For the same reason, I keep the email target generic in docs: use a temporary email address or another isolated inbox pattern that works for your environment, then assert on scenario IDs rather than on fragile message order. If your team says use and throw email in internal docs, fine, but give the workflow a stable artifact and result schema so language drift does not break triage.
How job summaries and artifacts speed up triage
Reusable workflows really pay off when they emit the same summary everywhere. I want the job summary to answer four questions fast:
- what scenario ran
- what inbox or alias was used
- whether the message arrived
- where the artifact bundle lives
GitHub documents reusable workflows through workflow_call, which is what makes this pattern maintainable across repositories (https://docs.github.com/en/actions/using-workflows/reusing-workflows). I also lean on GitHub's job summary support so a failing run shows the key evidence right in the UI instead of burying it in logs (https://docs.github.com/en/actions/using-workflows/workflow-commands-for-github-actions#adding-a-job-summary).

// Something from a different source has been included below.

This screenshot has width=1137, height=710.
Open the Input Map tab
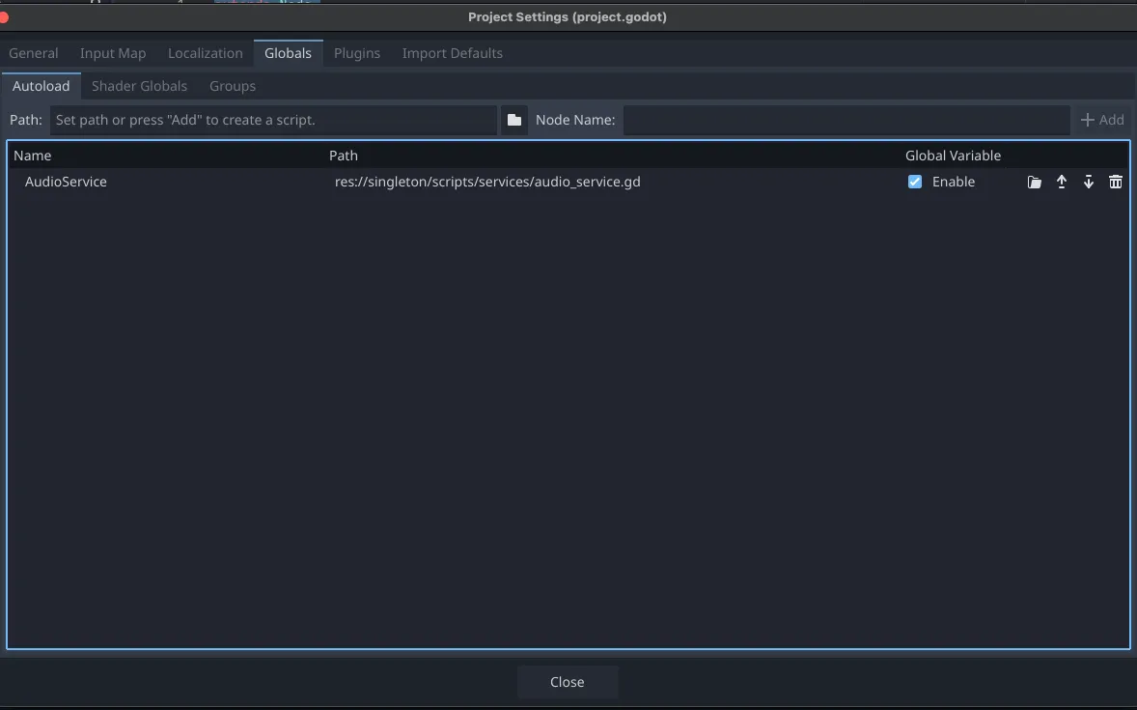[112, 53]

Here is the tiny summary step I keep adding:
{
echo "### Email API check"
echo ""
echo "- Scenario: $SCENARIO"
echo "- Run label: $RUN_LABEL"
echo "- Result: $RESULT"
echo "- Artifact: $ARTIFACT_NAME"
} >> "$GITHUB_STEP_SUMMARY"
This is not fancy, but it works realy well. Before, someone had to scan a long log dump to spot the scenario and inbox. After, the job page itself tells you what happened. That kind of before/after improvement is my favorite sort of platform work because it removes friction without asking every product engineer to learn new tools.
Q&A
When should I not use a reusable workflow?
Skip it if the repo has a truly unique delivery path or a compliance rule that forces custom handling. If 90% of the check is shared, though, I would still centralize the common path and let the repo add one thin wrapper.
How many inputs is too many?
Once the caller has to pass ten things, your contract is probly leaking implementation details. I try to keep it to the minimum needed to select a scenario and environment.
What is the biggest practical win?
Less YAML drift, faster rollouts, and better triage when one service starts failing. One shared workflow makes email API checks feel like a platform capability instead of a repo-by-repo chore.